Dodge Communications

Strategic marketing and PR for the healthcare industry

Category: Marketing Communications, Web sites

Debugging browser issues: Where design meets development

Posted: Victor Alvarez

Imagine you’re preparing a slide presentation to deliver to an audience. But there are a few details about your audience that will affect choices you make in preparing your slides.

First, the audience members each speak a different language – from English to Spanish, French, German and Italian, to Mandarin, Hindi, Arabic, Portuguese and Bengali. Not only that, but you also have to account for the fact that within each language, there are multiple dialects and accents.

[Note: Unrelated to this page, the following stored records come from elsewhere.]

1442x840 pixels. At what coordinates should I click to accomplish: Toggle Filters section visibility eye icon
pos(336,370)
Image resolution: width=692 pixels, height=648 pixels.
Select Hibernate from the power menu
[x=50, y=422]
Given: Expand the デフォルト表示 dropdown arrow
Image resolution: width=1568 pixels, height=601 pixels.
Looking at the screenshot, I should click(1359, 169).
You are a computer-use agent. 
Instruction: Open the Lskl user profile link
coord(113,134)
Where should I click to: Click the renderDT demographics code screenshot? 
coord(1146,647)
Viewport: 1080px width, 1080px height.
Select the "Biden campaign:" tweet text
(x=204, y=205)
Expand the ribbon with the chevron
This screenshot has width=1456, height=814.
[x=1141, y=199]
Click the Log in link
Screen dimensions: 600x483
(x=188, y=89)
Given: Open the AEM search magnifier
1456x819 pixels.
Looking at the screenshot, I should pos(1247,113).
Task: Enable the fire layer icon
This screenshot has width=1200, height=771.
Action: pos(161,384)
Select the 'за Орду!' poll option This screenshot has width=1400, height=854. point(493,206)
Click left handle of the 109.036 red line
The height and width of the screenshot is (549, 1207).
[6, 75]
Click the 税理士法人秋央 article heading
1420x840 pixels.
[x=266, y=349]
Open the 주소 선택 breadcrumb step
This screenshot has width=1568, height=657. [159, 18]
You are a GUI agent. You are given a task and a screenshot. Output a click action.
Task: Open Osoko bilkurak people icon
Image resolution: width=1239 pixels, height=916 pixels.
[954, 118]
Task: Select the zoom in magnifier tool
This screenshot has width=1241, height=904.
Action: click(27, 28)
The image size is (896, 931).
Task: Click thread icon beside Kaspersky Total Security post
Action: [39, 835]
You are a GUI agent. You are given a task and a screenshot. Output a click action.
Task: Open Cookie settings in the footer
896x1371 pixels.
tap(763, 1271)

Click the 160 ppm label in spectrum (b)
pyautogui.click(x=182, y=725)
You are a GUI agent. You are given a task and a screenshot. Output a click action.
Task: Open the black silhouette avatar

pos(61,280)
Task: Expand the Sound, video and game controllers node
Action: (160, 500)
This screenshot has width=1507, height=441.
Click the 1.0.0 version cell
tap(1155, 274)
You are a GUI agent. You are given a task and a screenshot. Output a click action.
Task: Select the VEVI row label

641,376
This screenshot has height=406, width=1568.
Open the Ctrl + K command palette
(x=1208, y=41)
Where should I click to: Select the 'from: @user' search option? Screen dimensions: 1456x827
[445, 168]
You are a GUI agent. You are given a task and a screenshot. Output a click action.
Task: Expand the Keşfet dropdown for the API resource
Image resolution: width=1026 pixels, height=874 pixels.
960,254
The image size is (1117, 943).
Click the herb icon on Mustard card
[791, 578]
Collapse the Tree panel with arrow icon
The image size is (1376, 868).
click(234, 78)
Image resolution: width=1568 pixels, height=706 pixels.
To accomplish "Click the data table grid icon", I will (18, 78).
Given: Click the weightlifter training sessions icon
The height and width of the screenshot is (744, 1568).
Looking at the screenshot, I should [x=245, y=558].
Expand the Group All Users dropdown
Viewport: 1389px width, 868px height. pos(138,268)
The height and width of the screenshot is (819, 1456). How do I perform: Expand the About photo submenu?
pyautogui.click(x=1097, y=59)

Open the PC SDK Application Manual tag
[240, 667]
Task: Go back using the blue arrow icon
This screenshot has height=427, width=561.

As if the language-dialect-accent issues weren’t complicated enough, each member of this audience is also wearing special lenses that limit the type of presentation they can see. Some can only see material that’s rendered for High Definition viewing, while others, only 3-D. Your challenge, as the presenter, is to prepare your slides and spoken material so that every member of your audience receives all parts of your presentation.

Impossible?

The issue of getting a message across to an audience through a complex array of “translation filters” is one that Web designers have to take into consideration at every level of design.

The Web browser is basically a filter that translates the HTML code that defines your site, into designed and formatted Web pages.

A main issue affecting how visitors see your site is that there are (at last count) about 100 different types of Web browsers and many more different versions of those browsers. Added to this, Web designers and developers use HTML standards that are developed by the World Wide Web Consortium (W3C), which also get updated to different versions.

Of course, it would be a simpler world if only one or two browsers dominated, and everyone kept up with every update. In years to come, we may see better standards that guide browser design, which would resolve most of these issues. In the meantime, designers are called on to build pages that can be viewed with the most-used browsers and at least a couple of different versions of those browsers.

For site owners and designers alike, frustration can quickly mount when a site looks great on one system or browser, and looks completely different on others. Fortunately, there are a few steps to help address, avoid or solve these issues:

  • Run your site on different operating systems and different versions of different browsers during beta testing. It’s not unusual to see a Web designer working with two computers, checking to see how a site reads on Mac and PC, using different browsers on both of those systems.
  • Keep your design team informed of any concerns you see and take note of the operating system, browser and version you’re using.
  • Maintain a dialog with visitors to your site who report any problems viewing your site, making sure to collect OS and browser information from them.
  • Bear in mind that maintaining browser compatibility is an ongoing, dynamic process that evolves, as different browser versions and different HTML standards are released.

The main thing to remember is that the “simpler” a site’s design, the less likely it is to have multiple issues on multiple browsers. When it comes to Web design, a couple of basic rules always apply: work with someone who understands the Web, and always remember the importance of balancing style with function.